A leftover Halloween decoration or another arachnid installation a la the Hardie Street spider series?
As school went back for term 4, Darlinghurst Public School announced their new, grassy playground on the message board at the south-western corner of the school.
Since then, each time I walk past, I gaze longingly down at the lush greenery, wishing I could walk on it barefoot.
This morning, it looked so glorious, and we wondered if it could really be real. It is just so green. Without going in the school gates, we got as close as we could, and it did seem to look decidedly non-plastic.
While we were pondering, a cleaner came out of one of the offices and proceeded to walk across said lawn. I called out to him, to get the facts.
It is plastic grass.
Looks lovely though.
I rode past this ribbon on the corner of Palmer and Liverpool Streets, Darlinghurst.
It reminded me of this stoop we passed on Crown Street, on the left.
The one on the right is on Langley Street. And there’s another around the corner on Kells Lane.

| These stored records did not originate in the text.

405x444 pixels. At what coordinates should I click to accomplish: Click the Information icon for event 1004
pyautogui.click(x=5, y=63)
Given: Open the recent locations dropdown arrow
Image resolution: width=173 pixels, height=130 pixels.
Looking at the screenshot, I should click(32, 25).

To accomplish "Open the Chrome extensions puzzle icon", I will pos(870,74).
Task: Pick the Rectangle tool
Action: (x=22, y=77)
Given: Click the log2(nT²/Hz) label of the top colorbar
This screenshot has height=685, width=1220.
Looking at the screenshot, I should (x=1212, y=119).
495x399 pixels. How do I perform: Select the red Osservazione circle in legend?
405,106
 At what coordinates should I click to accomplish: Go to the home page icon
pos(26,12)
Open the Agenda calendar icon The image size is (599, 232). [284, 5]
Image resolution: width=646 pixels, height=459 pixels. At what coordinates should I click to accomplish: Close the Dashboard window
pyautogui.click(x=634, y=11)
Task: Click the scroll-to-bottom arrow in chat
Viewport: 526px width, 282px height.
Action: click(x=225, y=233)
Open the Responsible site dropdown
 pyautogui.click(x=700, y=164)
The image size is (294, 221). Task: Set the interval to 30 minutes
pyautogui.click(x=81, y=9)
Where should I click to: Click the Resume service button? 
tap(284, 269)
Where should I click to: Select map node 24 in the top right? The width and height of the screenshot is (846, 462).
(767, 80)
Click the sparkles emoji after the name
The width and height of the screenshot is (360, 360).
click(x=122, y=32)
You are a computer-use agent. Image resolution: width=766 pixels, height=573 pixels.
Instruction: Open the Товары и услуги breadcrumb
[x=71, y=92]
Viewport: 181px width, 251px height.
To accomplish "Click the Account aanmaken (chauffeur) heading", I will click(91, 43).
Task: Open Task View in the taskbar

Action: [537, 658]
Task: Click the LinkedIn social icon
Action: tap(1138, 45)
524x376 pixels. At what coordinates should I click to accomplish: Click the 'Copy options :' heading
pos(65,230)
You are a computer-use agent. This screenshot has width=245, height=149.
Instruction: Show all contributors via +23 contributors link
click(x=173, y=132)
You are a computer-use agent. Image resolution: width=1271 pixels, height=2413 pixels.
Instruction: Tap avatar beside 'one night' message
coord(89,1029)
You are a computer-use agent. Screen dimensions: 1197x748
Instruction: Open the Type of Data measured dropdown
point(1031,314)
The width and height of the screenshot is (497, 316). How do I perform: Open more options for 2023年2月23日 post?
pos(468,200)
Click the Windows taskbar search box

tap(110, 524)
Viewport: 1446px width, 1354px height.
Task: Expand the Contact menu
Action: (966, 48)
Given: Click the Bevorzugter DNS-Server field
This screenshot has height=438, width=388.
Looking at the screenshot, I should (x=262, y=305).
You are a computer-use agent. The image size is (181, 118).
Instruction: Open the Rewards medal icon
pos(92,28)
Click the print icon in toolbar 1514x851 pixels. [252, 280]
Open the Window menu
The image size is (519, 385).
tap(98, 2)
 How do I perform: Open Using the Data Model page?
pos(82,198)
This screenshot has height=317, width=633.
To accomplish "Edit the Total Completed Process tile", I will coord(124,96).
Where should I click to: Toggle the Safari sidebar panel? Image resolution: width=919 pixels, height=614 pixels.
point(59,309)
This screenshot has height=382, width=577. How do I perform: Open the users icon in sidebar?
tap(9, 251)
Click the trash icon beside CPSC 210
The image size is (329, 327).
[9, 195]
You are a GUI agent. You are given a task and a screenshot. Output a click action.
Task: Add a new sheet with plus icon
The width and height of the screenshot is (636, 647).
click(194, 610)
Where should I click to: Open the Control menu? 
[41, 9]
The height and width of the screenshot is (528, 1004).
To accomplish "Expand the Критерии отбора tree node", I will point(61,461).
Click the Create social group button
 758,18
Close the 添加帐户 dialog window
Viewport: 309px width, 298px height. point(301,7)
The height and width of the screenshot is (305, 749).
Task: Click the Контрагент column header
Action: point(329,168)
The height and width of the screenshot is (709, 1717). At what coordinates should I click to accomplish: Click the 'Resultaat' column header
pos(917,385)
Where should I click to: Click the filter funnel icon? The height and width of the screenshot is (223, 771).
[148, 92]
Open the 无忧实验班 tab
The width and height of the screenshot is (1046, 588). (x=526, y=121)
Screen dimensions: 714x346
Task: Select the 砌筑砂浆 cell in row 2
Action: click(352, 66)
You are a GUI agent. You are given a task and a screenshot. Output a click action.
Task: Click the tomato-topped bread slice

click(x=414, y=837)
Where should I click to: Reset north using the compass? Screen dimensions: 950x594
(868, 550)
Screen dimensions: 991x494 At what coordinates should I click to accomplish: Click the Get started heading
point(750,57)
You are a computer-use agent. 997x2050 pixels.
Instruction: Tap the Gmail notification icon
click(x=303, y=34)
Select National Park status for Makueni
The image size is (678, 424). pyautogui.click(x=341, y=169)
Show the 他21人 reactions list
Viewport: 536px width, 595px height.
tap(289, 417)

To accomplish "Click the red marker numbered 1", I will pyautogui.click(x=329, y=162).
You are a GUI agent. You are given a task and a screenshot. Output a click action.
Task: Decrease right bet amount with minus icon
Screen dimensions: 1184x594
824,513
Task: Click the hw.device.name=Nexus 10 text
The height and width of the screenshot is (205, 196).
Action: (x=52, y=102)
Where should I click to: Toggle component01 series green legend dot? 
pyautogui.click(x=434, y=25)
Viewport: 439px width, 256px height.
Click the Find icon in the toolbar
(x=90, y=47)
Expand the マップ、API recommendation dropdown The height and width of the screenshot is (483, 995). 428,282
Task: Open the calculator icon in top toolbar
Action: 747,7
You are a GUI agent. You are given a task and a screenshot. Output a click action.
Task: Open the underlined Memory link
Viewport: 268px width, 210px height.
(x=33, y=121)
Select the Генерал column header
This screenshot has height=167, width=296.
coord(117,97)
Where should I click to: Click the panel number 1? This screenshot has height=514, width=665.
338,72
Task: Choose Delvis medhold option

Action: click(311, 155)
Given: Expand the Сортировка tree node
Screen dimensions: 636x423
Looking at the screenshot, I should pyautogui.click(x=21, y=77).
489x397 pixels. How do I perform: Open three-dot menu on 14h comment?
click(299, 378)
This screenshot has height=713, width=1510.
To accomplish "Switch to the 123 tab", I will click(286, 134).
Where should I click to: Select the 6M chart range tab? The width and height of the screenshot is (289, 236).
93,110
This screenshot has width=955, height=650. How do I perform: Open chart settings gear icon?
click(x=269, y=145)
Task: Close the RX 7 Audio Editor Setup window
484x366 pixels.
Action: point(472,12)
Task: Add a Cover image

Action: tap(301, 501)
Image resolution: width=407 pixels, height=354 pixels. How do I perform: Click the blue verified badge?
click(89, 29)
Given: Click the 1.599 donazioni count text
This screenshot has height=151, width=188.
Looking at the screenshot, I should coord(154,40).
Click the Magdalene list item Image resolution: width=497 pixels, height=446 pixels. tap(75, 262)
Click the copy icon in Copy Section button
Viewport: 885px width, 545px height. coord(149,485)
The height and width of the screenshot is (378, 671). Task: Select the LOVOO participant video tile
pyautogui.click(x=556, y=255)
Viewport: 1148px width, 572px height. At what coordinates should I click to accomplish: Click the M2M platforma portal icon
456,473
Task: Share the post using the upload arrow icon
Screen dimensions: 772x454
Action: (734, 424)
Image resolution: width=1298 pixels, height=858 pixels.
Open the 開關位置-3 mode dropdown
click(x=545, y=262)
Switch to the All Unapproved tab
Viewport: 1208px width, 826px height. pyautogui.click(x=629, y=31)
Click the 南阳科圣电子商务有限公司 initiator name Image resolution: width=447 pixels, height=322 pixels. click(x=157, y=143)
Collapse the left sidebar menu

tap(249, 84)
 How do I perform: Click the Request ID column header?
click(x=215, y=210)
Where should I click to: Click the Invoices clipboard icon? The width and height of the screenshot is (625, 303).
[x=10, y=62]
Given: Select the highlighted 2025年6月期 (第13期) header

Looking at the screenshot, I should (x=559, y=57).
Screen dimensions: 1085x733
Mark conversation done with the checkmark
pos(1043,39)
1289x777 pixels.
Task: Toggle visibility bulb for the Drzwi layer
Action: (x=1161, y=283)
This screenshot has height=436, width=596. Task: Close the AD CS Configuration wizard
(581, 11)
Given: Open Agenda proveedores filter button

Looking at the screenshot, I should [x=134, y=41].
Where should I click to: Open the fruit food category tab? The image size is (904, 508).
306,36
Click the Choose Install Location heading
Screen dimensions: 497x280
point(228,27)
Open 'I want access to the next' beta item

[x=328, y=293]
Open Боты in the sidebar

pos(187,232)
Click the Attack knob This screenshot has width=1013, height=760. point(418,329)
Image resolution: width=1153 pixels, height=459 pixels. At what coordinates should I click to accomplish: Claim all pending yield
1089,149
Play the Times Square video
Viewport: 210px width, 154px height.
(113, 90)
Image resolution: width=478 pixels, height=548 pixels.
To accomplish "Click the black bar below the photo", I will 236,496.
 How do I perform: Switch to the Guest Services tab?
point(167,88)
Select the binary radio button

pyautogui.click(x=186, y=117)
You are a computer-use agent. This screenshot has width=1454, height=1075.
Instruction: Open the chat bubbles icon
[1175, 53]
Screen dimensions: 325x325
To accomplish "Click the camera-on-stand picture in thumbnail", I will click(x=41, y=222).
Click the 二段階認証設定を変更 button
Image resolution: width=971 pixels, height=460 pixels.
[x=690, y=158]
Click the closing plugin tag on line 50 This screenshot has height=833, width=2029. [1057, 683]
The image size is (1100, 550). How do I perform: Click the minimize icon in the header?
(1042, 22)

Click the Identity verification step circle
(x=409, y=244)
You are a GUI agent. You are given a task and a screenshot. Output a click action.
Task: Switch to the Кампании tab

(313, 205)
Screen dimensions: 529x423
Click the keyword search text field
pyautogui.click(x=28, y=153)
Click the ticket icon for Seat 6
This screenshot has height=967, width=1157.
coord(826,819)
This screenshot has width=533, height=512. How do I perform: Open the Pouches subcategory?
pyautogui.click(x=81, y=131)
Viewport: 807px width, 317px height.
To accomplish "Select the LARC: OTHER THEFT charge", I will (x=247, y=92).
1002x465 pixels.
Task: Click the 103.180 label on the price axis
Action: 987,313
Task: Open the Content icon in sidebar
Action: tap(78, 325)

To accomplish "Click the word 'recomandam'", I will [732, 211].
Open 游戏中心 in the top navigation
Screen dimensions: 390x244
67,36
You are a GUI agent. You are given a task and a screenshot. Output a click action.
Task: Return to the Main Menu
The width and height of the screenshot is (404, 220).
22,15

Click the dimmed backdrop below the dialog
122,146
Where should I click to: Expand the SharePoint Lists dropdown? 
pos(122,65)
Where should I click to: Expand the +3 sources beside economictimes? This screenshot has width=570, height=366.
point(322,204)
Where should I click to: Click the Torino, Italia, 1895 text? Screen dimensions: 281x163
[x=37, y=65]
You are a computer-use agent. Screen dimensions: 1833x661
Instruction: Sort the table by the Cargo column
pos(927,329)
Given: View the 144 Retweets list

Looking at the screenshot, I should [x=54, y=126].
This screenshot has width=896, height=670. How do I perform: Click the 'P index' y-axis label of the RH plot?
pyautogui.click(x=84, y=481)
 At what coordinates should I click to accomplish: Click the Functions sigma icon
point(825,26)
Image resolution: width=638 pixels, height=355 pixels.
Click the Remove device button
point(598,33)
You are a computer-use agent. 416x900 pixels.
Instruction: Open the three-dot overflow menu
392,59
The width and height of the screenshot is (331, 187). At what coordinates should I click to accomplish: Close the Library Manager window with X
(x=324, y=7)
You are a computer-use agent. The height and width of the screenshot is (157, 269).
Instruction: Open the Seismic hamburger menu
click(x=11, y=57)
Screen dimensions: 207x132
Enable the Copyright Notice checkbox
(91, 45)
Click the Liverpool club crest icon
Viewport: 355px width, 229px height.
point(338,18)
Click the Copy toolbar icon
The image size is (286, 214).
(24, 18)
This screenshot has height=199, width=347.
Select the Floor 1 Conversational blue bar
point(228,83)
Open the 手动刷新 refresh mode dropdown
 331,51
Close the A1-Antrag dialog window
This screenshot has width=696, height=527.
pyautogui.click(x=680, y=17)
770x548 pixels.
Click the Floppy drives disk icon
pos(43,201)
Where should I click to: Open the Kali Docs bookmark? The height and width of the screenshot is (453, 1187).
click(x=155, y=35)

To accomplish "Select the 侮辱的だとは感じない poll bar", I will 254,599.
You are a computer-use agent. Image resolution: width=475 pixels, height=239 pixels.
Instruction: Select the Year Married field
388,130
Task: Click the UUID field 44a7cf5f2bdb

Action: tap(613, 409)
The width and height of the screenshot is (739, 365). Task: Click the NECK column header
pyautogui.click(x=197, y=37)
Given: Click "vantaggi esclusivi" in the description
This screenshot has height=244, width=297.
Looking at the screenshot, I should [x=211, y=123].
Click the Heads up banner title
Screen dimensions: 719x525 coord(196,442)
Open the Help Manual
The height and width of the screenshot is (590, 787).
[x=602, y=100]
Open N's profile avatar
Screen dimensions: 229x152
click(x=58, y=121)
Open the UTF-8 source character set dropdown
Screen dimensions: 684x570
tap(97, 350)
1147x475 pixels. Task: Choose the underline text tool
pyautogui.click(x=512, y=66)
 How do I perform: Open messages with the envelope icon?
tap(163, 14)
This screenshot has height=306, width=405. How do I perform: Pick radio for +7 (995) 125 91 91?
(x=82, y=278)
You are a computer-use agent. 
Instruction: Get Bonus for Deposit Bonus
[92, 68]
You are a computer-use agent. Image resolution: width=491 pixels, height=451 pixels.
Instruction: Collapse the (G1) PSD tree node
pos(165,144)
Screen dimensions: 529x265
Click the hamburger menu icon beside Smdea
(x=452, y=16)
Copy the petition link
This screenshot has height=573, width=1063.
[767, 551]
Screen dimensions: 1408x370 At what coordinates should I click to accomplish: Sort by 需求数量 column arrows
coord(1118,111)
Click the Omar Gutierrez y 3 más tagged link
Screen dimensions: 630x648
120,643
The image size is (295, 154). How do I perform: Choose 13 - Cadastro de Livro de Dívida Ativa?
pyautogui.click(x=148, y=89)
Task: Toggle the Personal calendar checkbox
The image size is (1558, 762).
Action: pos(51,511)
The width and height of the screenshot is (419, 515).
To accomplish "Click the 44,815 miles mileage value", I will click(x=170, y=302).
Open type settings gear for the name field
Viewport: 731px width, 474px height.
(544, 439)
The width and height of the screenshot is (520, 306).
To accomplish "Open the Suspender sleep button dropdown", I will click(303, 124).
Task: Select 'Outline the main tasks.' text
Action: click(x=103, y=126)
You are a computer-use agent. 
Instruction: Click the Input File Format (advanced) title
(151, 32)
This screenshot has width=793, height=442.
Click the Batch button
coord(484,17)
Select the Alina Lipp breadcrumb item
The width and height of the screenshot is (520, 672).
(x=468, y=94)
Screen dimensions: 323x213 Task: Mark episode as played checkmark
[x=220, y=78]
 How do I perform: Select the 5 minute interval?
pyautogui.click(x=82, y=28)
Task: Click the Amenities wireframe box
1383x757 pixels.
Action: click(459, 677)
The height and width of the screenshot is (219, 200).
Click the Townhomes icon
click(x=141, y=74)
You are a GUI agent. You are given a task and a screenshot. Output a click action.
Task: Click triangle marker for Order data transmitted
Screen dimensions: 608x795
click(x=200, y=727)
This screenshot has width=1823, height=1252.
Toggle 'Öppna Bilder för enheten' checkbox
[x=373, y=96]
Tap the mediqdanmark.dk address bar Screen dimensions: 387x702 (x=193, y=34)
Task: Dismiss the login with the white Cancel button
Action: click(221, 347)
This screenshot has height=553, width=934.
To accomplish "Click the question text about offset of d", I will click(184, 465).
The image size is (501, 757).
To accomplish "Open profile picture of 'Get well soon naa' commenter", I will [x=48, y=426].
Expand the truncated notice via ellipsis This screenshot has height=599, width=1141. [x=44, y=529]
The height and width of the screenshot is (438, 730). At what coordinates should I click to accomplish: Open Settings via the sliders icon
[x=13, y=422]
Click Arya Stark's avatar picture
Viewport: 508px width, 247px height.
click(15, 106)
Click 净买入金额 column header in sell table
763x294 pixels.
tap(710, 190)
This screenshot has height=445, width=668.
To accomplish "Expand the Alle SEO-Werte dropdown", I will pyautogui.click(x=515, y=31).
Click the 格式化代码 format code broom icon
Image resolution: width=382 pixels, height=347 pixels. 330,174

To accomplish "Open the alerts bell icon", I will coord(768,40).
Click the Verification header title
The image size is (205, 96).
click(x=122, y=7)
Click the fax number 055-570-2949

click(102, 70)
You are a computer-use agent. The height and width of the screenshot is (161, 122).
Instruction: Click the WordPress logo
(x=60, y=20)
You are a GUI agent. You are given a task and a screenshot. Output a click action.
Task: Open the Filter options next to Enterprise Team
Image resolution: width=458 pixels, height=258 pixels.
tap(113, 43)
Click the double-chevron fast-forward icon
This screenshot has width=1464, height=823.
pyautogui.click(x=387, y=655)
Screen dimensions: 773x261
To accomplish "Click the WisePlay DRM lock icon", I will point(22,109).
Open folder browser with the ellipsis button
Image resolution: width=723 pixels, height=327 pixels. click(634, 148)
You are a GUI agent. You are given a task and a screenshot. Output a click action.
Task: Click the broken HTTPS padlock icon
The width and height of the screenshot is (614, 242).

Someone’s gift-wrapping our neighbourhood, and we want to know why.
This telegraph pole provides power and telecommunications to the street, would it kill you to look at it once in a while?
This poster is on Liverpool Street, Darlinghurst, almost at the corner of Oxford Street.
It’s the kind of sign we wouldn’t be surprised to see on a new local blog called Signs Around Darlo, which hosts photos taken of signs that people leave for each other around Darlinghurst.
I do love a good stoop.
Stoop is actually a Dutch word, meaning “small porch.”
East Sydney and Surry Hills have many a great example.
These are along Foveaux Street, between Crown and Bourke Streets.
These stoops are on Crown Street, between Stanley and Liverpool Streets.
Our apartment building lacks a stoop. I think I would enjoy sitting on the stoop, if we had one.